== Teks yang diambil

BARISAN.CO – Pandemi semakin massif di Eropa dan belahan dunia lain di akhir tahun 2021 ini, varian omicron sebagai salah satu penyebabnya. Hal ini membuat WFH mulai kembali diberlakukan dengan massif di berbagai negara yang mengalami outbreak.
WFH sendiri sepanjang pandemi menjadi penyebab tingginya peretasan dan kebocoran data. Misalnya Indonesia, menurut laporan Badan Siber dan Sandi Negara (BSSN), serangan yang tercatat sampai Oktober 2021 sudah lebih dari 1 miliar jumlahnya. Ini 2x lipat lebih banyak dibanding 2020, yang juga berlipat lebih banyak dibandingkan 2019 sebelum ada pandemi.
IBM sendiri mencatat peningkatan kerugian setiap kebocoran data dari US$ 3,86 juta pada 2020 menjadi US$ $4,24 juta tahun 2021 ini. Lalu kebocoran data pribadi juga menyumbang kerugian yang paling besar dengan nilai sekitar Rp 2,5 juta untuk satu data masyarakat.

====
== Item yang diberikan

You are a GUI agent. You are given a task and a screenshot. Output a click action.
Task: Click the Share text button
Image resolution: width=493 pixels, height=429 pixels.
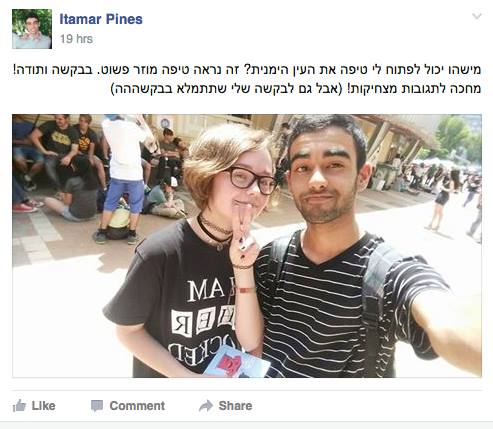(x=235, y=406)
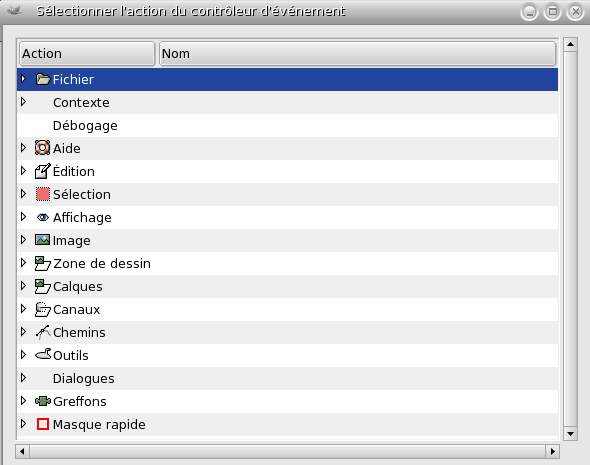Click the Édition pencil icon

click(43, 171)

====

## Yang dikerjakan
1: Tentukan apakah setiap pernyataan berikut sesuai dengan teks tentang WFH dan kebocoran data. Jawab ya atau tidak, lalu kutip kata-kata dari teks yang menentukannya.
(a) Menurut BSSN, serangan yang tercatat di Indonesia sampai Oktober 2021 berjumlah lebih dari 1 miliar.
(b) Jumlah serangan pada 2021 tiga kali lipat lebih banyak dibanding 2020.
(c) Varian omicron disebut sebagai salah satu penyebab pandemi semakin massif pada akhir 2021.
2: Teruskan teks tentang WFH dan kebocoran data, mulai setelah kalimat terakhirnya.
Item-item tersebut merupakan bahan tersendiri yang terpisah dari teks tentang WFH dan kebocoran data.

## Jawaban
1:
(a) Ya: "serangan yang tercatat sampai Oktober 2021 sudah lebih dari 1 miliar jumlahnya"
(b) Tidak: "Ini 2x lipat lebih banyak dibanding 2020"
(c) Ya: "varian omicron sebagai salah satu penyebabnya"

2:
Pakar keamanan siber Pratama Persadha menjelaskan, bahwa ancaman siber pada 2022 tidak akan jauh seperti di 2021. Indonesia punya pekerjaan rumah untuk mencegah berbagai kebocoran data, terutama di lembaga negara dan swasta yang memproses data pribadi masyarakat dalam jumlah sangat banyak.
Menurut Pratama, pada tahun 2022 ini, Indonesia mencatatkan rekor buruk di global pada kasus kebocoran BPJS kesehatan. Karena kebocoran 279 juta data tersebut masuk pada urutan pelanggaran data terbesar yang dicatat oleh berbagai lembaga siber di seluruh dunia.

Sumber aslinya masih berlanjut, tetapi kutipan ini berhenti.